Dispatch 8: Mustaga Ata Dispatch for July 7

  Today, Bill, Bret, Ding, Kah Shin, Zhu, Awong and Pemba (our 2 Tibetan "sherpas"), and I are at Camp 1. Kah Shin and I are having a late dinner of ravioli and instant rice. Awong and Pemba have had to carry loads up from Camp 1 every day, until we were in position to push higher up the mountain.

Tomorrow morning we will take off and explore the route to Camp 2. I suspect most of the crevasses will be filled in, due to all of the snow on the mountain this year.

  Our 4 Danish climbers, who are going to attempt to climb the mountain "Alpine-style", today went up a different part of the mountain, up to 5000 meters, where they will try to acclimatize. Then, they will return to Basecamp tomorrow, where they will spend a few days before ascending again, this time using the same route as us. They will be moving slowly, as they have heavy backpacks full of food and fuel. We will talk to you again tomorrow, hopefully from Camp 2. All the best, Sincerely, Jon Otto from SummitClimb.com.


The Team



ZHU JIN, CHINA (climbing team member)

DING YINGLU, CHINA (climbing team member)

KAH SHIN LEOW, SINGAPORE (climbing team member)

WILLIAM WASLEY, USA (climbing team member)

BRET WASLEY, USA (climbing team member)

HANS BRÄUNER-OSBORNE, DENMARK (climbing team member)

LOTTE ELISABETH OLSEN, DENMARK (climbing team member)

CARSTEN POVL JENSEN, DENMARK (climbing team member)

MARTIN BANK RASMUSSEN, DENMARK (climbing team member)

ROBERT OGLESBY, USA (climbing team member)

JOHN DAVID STEWART, USA (climbing team member)

DENNY BOHANNON, USA (climbing team member)

JAMES WIESMUELLER, USA (climbing team member)


Staff: 2 skilled Uighur Cooks, and 2 experienced Tibetan Sherpas.
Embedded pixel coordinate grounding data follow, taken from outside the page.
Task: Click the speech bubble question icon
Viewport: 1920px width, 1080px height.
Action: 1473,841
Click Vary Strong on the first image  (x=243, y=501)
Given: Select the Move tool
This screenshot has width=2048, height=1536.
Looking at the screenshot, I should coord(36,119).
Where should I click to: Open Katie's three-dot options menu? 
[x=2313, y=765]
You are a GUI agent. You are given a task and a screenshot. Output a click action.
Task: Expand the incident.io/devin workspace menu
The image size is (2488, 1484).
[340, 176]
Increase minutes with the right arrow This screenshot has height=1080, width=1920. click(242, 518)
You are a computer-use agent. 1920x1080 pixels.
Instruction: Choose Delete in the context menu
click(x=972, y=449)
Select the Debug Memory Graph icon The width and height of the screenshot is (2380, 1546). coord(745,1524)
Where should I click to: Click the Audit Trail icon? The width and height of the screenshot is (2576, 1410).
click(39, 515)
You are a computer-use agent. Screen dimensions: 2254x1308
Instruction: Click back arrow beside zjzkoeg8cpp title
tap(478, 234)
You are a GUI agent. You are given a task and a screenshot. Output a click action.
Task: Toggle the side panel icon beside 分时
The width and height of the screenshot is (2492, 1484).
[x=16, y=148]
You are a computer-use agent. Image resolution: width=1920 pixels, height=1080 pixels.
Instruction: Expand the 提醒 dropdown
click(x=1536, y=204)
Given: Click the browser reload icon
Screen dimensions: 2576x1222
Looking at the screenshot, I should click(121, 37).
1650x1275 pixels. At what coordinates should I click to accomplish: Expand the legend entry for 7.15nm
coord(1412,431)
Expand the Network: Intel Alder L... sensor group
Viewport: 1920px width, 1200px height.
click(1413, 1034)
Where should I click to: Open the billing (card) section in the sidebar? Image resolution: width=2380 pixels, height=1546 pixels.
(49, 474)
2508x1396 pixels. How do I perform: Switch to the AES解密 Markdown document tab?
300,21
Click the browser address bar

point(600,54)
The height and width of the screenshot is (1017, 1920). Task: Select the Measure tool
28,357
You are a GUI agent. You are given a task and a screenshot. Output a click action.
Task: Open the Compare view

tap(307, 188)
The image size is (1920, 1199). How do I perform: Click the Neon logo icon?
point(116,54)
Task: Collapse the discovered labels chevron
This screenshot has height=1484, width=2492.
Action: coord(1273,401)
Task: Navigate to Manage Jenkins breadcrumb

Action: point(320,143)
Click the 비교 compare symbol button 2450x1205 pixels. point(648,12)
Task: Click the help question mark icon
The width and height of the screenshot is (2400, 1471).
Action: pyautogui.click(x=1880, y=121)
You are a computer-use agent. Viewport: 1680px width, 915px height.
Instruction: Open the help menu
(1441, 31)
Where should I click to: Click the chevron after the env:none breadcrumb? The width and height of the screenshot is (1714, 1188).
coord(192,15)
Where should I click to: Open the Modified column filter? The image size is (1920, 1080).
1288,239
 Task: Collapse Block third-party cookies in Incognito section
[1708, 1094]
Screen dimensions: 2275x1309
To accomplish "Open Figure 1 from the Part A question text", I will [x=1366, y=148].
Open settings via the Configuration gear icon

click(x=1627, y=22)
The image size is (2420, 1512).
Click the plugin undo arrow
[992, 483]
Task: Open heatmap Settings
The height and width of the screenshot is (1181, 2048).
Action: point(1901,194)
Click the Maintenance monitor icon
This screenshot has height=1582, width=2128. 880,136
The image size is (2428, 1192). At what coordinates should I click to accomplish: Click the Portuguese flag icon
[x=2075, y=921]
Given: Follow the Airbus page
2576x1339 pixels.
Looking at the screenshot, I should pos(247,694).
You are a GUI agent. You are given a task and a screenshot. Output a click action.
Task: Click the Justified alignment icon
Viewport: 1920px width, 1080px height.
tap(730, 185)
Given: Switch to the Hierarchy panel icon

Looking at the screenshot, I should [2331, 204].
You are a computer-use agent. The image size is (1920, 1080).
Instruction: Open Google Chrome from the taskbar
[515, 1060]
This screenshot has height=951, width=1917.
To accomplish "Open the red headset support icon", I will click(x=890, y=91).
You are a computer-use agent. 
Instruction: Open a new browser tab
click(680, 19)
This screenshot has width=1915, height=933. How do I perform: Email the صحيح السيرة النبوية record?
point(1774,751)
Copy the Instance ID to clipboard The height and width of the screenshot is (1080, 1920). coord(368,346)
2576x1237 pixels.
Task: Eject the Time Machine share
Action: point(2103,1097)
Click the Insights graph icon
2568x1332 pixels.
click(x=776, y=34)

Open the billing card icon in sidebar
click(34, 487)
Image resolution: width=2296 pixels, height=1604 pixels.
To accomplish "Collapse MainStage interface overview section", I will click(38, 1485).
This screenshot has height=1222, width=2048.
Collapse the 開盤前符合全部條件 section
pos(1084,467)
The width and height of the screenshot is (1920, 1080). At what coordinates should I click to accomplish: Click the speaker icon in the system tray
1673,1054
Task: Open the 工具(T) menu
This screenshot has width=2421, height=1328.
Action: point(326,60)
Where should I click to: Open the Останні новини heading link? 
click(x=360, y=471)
1. 1 July Arrive Kashgar or Tashkergan. Sight seeing, logistics. Hotel
2. 2 July Bus to Subashi (3600 metres); Arrive in afternoon, Camp.
3. 3 July Load camels; hike to basecamp (4,500 meters). Camp.
4. 4 July Rest, training, and organization in basecamp.
5. 5 July Walk to Camp 1 (5,400 meters); return to basecamp; rest.
6.  6 July Rest in basecamp.
7. 7 July Walk to Camp 1; sleep in Camp 1.
8. 8 July Snowshoe/Ski to Camp 2 (6,200 meters); return to basecamp via snowshoe/ski/snowboard, walk down from camp 1; rest.
9. 9 July Rest in basecamp.
10. 10 July Walk to Camp 1 and sleep.
11. 11 July Snowshoe/Ski to Camp 2; sleep.
12. 12 July Explore route to Camp 3 (6,800 meters); return to basecamp via snowshoe/ski/snowboard and walk down from camp 1; rest.
13. 13 July Rest in basecamp.
14. 14 July Rest in basecamp.
15. 15 July Walk to Camp 1; sleep.
16. 16 July Snowshoe/Ski to Camp 2; sleep.
17. 17 July Snowshoe/Ski to Camp 3; sleep.
18. 18 July Summit attempt via snowshoe/ski (7,546 meters).
19. 19 July Summit attempt via snowshoe/ski (7,546 meters).
20. 20 July Descend to basecamp via snowshoe/ski/snowboard and walking down from camp 1; rest.
21. 21 July Descend to basecamp via snowshoe/ski/snowboard and walking down from camp 1; rest.
22. 22 July Walk down to Subashi with camels, bus to Kashgar or Tashkurgan.
23. 23 July Departure. Goodbye to all of our new friends!